Objective. Electroencephalography (EEG) cleaning has been a longstanding issue in the research community. In recent times, huge leaps have been made in the field, resulting in very promising techniques to address the issue. The most widespread ones rely on a family of mathematical methods known as blind source separation (BSS), ideally capable of separating artefactual signals from the brain originated ones. However, corruption of EEG data still remains a problem, especially in real life scenario where a mixture of artefact components affects the signal and thus correctly choosing the correct cleaning procedure can be non trivial. Our aim is here to evaluate and score the plethora of available BSS-based cleaning methods, providing an overview of their advantages and downsides and of their best field of application. Approach. To address this, we here first characterized and modeled different types of artefact, i.e. arising from muscular or blinking activity as well as from transcranial alternate current stimulation. We then tested and scored several BSS-based cleaning procedures on semi-synthetic datasets corrupted by the previously modeled noise sources.
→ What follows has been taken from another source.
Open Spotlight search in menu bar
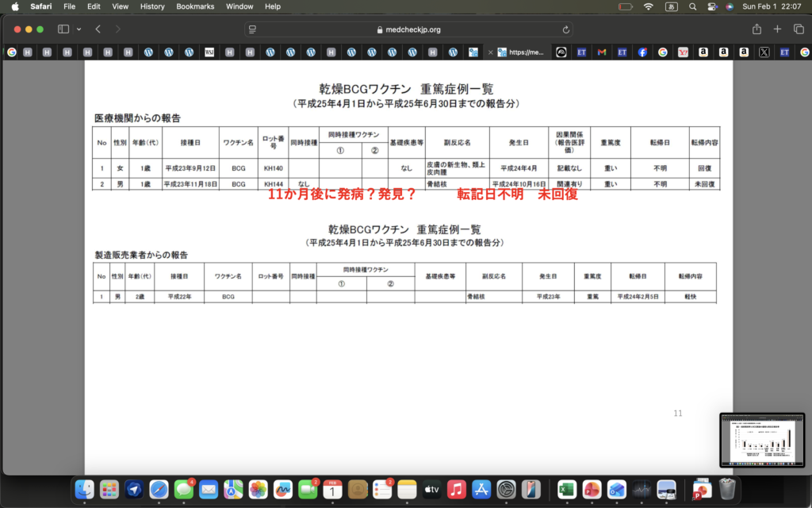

Finally, we built a lifelike dataset affected by many artefactual components. We tested an iterative multistep approach combining different BSS steps, aimed at sequentially removing each specific artefactual component. Main results. We did not find an overall best method, as different scenarios require different approaches. We therefore provided an overview of the performance in terms of both reconstruction accuracy and computational burden of each method in different use cases. Significance. Our work provides insightful guidelines for signal cleaning procedures in the EEG related field.